Combining Undergraduate & Graduate Study
Sacred Heart University offers admission to students from its own undergraduate programs and to students holding undergraduate degrees from other institutions. Qualified Sacred Heart University undergraduates have the opportunity to complete an undergraduate degree and a DPT degree within 6 years. The ability to take advantage of the “3+3” option (3 years of undergraduate course work and 3 years of graduate course work) is available only to students who elect to complete their undergraduate studies with a major in Exercise Science, Psychology, or Biology.
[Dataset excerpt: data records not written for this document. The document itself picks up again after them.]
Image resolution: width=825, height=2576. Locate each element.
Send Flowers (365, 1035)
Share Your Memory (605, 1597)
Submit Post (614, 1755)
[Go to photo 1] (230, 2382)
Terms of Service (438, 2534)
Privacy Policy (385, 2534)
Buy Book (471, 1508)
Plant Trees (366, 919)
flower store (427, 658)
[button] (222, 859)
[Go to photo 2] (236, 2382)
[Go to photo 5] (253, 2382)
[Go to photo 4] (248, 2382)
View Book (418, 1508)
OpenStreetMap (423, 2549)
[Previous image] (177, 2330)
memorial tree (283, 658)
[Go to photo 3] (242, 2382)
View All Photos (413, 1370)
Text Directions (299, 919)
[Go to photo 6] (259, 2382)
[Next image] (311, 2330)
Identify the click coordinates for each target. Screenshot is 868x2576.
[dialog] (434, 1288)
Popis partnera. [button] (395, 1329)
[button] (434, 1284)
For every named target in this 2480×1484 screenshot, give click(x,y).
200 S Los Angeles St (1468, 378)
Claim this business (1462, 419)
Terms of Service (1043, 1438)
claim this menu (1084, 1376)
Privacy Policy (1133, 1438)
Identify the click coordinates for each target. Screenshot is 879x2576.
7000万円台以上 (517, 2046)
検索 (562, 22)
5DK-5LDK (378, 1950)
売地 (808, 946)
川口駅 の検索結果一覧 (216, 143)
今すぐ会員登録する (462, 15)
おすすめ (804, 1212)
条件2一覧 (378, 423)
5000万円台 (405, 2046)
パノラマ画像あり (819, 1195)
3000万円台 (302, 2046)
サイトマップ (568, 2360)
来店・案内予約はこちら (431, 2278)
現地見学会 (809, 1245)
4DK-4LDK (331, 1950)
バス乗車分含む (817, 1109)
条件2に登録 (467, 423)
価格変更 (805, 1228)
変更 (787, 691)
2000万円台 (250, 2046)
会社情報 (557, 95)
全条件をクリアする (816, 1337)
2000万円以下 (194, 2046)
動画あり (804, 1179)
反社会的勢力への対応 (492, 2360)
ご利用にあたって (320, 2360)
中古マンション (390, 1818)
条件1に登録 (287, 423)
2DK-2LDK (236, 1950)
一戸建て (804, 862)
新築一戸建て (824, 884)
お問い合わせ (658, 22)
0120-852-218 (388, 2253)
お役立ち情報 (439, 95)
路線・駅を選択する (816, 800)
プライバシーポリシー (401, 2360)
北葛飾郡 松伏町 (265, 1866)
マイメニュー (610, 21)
Students choosing an accelerated 3+3 option work closely with their undergraduate advisor to follow a specific sequence of study in their chosen undergraduate major
Integrated Clinical Experiences
Structured clinical activities integrated into classes during each of the first 4 academic semesters help students understand the practical application of semester content and facilitate the process of professional development.
Students complete two special projects during the program. The first “capstone” experience occurs at the end of the second year and is the culmination of the patient-based portion of the curriculum. The second “capstone” experience occurs at the end of the practice-based portion of the curriculum during the third year. Each develops the students' ability to access, interpret, synthesize and apply relevant research literature to patient or practice situations - with the goal of using evidence to inform practice and understand the gaps in the professional body of knowledge.
The PT program includes exceptional faculty with more than 100 years of aggregated teaching experience across the 14 faculty members. Program faculty are well established in the physical therapy education community. Most faculty hold post-professional doctoral degrees or advanced clinical certification, including those who are nationally recognized for scholarship, service to the profession or teaching excellence. For further information about our faculty, please visit our faculty profiles page.
Motion Analysis Laboratory
The Motion Analysis Laboratory is equipped with state-of-the-art advanced technology to facilitate disciplined scientific inquiry in the field of human movement science.
Physical Therapy Faculty Practice
The practice includes two large clinics on campus and several contractual services provided in skilled nursing facilities, assisted living centers and programs for children with special needs. The practice offers opportunities for faculty to remain current in the field and engage in clinical research. Additionally, students may have the opportunity to work with faculty and staff in the clinical environment.
Community Outreach Activities
Community outreach activities include the operation of the St. Charles/Sacred Heart University Health & Wellness Center in Bridgeport, CT, in conjunction with St. Charles Catholic Church Parish.